Os dados disponíveis corroboram essa análise. Após a implementação da Lei Federal 13.103/2015, que instituiu o exame de larga janela para motoristas profissionais, apenas 1,58% dos mais de 1,8 milhão de testes realizados até 2017 tiveram resultado positivo — sem sequer detalhar as substâncias detectadas. Em contrapartida, estudos nacionais que utilizaram amostras de fluido oral e urina, capazes de refletir o uso recente, encontraram taxas de positividade substancialmente maiores, entre 5,2% e 9,3%.
A alegação de que a obrigatoriedade desse exame reduziu os acidentes em mais de um terço em seis meses não se sustenta em metodologia robusta e não encontra respaldo na literatura científica internacional. Nas nações que alcançaram reduções expressivas de acidentes, isso ocorreu apenas após anos de políticas públicas integradas, baseadas em educação, fiscalização eficaz e intervenções fundamentadas em ciência.
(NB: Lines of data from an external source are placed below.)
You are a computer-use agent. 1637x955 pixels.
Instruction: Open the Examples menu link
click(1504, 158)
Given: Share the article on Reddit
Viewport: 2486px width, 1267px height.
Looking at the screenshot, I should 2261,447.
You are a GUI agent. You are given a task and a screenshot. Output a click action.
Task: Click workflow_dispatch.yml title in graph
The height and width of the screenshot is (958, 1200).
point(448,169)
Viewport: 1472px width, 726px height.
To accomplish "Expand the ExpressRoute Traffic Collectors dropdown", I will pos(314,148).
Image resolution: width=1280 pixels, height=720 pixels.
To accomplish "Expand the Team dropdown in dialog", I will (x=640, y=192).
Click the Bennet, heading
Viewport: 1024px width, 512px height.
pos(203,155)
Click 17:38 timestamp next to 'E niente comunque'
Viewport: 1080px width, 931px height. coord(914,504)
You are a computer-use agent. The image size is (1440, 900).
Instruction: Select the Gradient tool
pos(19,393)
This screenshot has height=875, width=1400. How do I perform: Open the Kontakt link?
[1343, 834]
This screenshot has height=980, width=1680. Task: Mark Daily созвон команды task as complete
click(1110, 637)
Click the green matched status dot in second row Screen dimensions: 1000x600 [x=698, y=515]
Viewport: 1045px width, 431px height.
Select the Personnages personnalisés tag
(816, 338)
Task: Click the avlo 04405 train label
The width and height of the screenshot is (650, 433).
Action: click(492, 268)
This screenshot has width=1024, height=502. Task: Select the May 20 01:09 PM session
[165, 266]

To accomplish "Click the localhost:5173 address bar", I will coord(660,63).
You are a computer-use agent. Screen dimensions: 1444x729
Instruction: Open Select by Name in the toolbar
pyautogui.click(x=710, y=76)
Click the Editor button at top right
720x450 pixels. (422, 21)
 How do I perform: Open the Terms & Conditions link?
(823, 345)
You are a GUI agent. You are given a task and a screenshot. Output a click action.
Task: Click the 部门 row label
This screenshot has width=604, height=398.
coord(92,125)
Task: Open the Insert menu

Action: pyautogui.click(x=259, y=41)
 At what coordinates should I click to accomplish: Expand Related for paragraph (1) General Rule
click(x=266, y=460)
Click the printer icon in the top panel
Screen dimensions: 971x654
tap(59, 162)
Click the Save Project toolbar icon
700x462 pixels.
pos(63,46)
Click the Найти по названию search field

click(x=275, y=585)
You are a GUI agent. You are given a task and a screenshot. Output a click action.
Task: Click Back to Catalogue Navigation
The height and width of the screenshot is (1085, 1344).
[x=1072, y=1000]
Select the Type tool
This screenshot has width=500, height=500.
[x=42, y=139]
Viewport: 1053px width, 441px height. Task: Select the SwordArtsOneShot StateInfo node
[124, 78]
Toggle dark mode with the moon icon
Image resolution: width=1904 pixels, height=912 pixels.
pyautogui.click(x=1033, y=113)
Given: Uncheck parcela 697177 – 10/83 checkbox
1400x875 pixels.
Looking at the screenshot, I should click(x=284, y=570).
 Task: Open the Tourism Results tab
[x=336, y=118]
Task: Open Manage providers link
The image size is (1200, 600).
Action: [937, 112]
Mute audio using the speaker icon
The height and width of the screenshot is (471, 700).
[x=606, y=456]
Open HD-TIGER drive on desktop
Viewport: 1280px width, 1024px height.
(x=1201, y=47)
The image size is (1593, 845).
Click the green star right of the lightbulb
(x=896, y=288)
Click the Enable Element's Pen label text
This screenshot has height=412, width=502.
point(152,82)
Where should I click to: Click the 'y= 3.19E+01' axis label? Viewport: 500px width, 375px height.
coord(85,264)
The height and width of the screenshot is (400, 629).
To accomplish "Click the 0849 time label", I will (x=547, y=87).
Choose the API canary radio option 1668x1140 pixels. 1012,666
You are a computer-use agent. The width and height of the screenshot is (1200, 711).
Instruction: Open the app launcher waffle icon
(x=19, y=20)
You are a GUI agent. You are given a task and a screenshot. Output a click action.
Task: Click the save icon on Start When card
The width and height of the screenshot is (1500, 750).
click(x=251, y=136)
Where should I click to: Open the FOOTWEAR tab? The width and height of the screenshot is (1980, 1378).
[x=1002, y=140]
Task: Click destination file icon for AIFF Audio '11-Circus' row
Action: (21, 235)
Portanto, não há qualquer evidência científica que comprove que a obrigatoriedade do exame toxicológico de larga janela de detecção tenha impacto significativo na redução de acidentes de trânsito no Brasil — país que, isoladamente, adota essa medida como política pública.
Sob o ponto de vista jurídico, esse exame não atende ao objetivo do Código de Trânsito Brasileiro (CTB), que prevê medidas administrativas para quem dirige sob efeito de substâncias psicoativas. O teste de larga janela não distingue o uso pretérito daquele que coloca em risco a segurança no trânsito, ou seja, o uso concomitante à direção.
Além disso, o custo elevado do exame — entre R$ 200 a R$ 400 por teste — impõe ônus desproporcional aos trabalhadores. A expansão dessa obrigatoriedade, como propõe o PL nº 3965/2021, amplia ainda mais esse impacto econômico sobre a população, sem de novo gerar ações positivas em termos de segurança no trânsito.
As principais diretrizes internacionais e revisões sistemáticas reforçam que a análise de matrizes de queratina (cabelos, pelos corporais, unhas) NÃO É RECOMENDADA PARA FISCALIZAÇÃO DE TRÂNSITO. Seu uso permanece restrito a contextos forenses específicos, como o monitoramento de abstinência em programas de reabilitação, não sendo apropriado para aferir risco imediato no ato de dirigir. O consenso científico internacional é claro: a detecção de uso recente, por meio de fluido oral e sangue, é a única abordagem cientificamente válida para fiscalização rodoviária.
Sob os aspectos ético, legal e social, a implementação de políticas dessa natureza não pode ocorrer sem uma ampla discussão pública, técnica e científica. A construção de uma política de trânsito efetiva e baseada em evidências pressupõe, antes de tudo, investimento em educação crítica, emancipadora e cidadã.
Assim, recomendamos que tal exigência SEJA REVISTA à luz de critérios científicos atualizados, com escuta técnica qualificada dos profissionais da toxicologia, a fim de alinhar políticas públicas a práticas laboratoriais responsáveis, éticas e eficazes.
Por fim, a Sociedade Brasileira de Toxicologia (SBTox) reitera seu compromisso com a ciência, colocando-se à disposição para colaborar na construção de políticas públicas verdadeiramente eficazes, baseadas em evidências e alinhadas às melhores práticas internacionais, com vistas à efetiva redução de acidentes e à proteção da vida no trânsito.